Häuserfassaden sind starken Belastungen ausgesetzt. Sonne, Wind und Wetter, aber auch Abgase und der saure Regen nagen an der Substanz. Fassadensanierungen sind ein Fall für Profis, kleinere Reparaturen oder Neuanstriche kann man aber auch selber machen.
Die Fassade schützt die Bausubstanz und die Innenräume vor den Einflüssen der klimatischen Bedingungen. Undichte und bröckelnde, aber auch schlecht isolierte Außenwände beeinträchtigen das Raumklima – Schäden an der Fassade sollten daher immer rechtzeitig ausgebessert werden.

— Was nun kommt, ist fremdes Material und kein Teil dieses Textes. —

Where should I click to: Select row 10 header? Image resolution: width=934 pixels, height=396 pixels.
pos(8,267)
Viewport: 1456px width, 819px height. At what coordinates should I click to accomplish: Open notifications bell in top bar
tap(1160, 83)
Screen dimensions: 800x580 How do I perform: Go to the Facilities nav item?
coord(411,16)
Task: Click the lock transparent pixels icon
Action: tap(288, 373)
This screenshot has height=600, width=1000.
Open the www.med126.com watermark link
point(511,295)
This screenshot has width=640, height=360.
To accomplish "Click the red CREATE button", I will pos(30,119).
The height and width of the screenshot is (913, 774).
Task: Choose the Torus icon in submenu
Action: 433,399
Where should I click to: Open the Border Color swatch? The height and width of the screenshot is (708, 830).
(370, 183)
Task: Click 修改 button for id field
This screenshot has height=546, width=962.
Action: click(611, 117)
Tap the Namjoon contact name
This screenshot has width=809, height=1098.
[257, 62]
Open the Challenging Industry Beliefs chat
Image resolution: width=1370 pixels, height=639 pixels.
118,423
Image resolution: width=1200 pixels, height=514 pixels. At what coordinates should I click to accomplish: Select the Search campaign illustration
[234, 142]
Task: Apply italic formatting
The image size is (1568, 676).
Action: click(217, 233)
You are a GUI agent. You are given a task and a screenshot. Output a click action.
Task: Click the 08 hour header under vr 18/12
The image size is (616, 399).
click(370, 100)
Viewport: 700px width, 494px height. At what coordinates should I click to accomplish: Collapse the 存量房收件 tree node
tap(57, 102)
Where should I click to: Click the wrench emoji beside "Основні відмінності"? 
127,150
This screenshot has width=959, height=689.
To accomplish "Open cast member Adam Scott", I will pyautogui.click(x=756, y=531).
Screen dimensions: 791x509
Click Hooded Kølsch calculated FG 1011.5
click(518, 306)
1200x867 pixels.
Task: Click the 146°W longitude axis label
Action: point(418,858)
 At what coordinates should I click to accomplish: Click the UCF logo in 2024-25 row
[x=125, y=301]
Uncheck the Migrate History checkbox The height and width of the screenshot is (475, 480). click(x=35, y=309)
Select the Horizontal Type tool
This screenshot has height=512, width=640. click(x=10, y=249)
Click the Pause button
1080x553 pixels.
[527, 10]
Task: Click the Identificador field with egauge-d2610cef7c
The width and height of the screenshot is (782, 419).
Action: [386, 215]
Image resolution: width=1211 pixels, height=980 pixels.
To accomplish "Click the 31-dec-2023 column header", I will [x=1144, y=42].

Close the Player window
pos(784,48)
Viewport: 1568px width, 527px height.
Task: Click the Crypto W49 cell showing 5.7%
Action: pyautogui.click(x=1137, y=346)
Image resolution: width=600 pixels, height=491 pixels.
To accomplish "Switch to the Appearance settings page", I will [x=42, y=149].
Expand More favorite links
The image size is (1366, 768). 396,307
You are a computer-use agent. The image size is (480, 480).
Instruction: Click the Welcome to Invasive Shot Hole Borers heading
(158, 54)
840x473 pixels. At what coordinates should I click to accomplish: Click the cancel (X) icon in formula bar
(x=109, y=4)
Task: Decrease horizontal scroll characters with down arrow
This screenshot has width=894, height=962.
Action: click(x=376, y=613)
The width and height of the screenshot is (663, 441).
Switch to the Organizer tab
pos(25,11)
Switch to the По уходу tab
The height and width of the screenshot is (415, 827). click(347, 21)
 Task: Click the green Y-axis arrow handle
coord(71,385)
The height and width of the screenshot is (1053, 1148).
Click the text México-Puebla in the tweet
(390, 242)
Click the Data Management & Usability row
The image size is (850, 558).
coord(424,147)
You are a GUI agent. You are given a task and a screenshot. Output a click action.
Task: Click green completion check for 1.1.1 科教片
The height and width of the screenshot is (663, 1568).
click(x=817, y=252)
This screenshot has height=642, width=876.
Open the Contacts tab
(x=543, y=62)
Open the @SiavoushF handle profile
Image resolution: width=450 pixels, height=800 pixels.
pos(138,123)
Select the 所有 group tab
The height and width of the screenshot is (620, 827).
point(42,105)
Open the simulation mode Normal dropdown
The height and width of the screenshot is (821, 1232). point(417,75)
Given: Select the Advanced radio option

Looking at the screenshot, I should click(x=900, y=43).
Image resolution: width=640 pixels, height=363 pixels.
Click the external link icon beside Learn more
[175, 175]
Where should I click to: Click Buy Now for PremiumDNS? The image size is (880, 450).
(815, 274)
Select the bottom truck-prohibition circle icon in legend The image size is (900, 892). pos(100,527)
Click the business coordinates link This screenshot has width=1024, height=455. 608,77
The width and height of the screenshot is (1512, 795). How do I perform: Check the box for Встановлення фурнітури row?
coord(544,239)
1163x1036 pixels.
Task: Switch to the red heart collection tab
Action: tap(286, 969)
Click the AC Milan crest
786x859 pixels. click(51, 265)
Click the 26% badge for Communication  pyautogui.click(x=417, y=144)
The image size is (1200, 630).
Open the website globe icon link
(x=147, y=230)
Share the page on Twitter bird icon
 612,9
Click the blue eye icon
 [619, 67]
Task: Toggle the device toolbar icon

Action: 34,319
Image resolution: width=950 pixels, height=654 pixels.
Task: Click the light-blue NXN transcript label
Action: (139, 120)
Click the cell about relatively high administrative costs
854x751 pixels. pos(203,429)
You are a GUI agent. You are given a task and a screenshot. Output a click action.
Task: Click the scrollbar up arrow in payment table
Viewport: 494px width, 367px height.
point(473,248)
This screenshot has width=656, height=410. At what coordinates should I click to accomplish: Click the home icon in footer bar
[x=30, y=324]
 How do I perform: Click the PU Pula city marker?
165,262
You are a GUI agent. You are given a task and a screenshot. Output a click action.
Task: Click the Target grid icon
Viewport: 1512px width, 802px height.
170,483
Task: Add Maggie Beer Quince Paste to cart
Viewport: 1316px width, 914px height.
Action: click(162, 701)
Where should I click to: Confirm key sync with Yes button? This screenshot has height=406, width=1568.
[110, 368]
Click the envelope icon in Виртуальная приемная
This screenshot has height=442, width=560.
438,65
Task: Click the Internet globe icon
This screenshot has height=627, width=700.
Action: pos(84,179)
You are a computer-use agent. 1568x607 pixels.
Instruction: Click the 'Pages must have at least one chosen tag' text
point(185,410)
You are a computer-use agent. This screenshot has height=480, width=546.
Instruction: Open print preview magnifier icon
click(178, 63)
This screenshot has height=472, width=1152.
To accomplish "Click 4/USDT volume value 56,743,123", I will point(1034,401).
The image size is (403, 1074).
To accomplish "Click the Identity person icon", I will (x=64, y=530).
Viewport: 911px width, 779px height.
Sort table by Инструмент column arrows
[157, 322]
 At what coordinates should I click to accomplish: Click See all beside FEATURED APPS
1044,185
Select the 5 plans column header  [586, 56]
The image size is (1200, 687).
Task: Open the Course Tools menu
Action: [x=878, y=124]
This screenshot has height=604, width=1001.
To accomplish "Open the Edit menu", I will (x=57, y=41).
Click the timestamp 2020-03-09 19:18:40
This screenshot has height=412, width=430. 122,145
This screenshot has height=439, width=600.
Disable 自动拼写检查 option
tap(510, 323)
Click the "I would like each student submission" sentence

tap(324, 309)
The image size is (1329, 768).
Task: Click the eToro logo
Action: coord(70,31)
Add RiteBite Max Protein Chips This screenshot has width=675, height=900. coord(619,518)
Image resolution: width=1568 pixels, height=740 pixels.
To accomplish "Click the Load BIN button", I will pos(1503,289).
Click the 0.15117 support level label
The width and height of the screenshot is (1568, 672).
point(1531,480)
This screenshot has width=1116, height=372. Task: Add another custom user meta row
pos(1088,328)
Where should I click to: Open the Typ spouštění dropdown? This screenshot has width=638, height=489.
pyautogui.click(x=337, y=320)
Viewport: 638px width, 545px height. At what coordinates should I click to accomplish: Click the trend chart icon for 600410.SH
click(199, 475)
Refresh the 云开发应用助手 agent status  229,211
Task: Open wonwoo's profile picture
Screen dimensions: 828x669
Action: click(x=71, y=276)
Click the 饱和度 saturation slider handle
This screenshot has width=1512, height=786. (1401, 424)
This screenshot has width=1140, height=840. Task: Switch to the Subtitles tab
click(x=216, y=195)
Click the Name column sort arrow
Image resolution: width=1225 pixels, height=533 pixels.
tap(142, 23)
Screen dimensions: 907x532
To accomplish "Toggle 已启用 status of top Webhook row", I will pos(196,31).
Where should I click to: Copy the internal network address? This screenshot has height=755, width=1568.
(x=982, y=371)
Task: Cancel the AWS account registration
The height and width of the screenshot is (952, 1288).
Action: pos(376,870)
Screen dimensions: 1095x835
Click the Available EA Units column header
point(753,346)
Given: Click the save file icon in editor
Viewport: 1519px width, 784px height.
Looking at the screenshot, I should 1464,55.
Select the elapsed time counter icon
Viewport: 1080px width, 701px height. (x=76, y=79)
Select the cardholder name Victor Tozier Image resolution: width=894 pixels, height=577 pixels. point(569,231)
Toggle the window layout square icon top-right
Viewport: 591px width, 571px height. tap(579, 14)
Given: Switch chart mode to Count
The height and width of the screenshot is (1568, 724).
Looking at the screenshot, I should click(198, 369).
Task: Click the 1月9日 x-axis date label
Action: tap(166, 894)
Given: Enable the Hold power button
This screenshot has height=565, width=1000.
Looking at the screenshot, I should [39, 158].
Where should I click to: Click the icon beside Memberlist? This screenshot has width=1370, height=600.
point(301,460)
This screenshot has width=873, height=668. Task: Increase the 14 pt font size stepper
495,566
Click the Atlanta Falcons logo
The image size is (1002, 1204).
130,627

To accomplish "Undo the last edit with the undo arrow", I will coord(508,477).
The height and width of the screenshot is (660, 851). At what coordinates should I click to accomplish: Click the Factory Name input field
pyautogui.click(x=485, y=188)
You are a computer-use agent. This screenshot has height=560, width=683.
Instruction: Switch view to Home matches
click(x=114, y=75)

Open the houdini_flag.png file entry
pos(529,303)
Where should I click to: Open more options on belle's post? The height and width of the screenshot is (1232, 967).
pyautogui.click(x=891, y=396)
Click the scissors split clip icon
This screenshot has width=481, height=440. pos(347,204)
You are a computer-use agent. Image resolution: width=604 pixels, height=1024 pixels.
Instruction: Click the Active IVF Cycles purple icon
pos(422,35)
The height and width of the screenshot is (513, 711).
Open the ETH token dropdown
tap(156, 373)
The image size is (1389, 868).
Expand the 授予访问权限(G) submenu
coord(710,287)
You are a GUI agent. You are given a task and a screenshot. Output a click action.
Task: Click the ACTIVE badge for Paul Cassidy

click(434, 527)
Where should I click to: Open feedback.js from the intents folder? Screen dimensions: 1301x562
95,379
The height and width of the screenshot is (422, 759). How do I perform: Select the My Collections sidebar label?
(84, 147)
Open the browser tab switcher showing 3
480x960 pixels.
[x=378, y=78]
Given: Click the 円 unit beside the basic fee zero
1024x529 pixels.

Da nicht jeder Anstrich auf jedem Untergrund haftet, sollte man sich vor dem Kauf der Farbe beraten lassen. Zum Beispiel ist eine Dispersionsfarbe nicht für einen Kalk-Zement-Putz geeignet und ein Kunstharzprodukt nicht für einen fest haftenden Silikat-Farbanstrich. Vor allem stark beschädigte Fassaden müssen gründlich auf ihre Tragfähigkeit überprüft und in mehreren Schritten saniert werden. Unser Tipp: Ziehen Sie in diesem Fall einen Fachmann zu Rate. Er wird die geeignete Behandlungsmethode vorschlagen.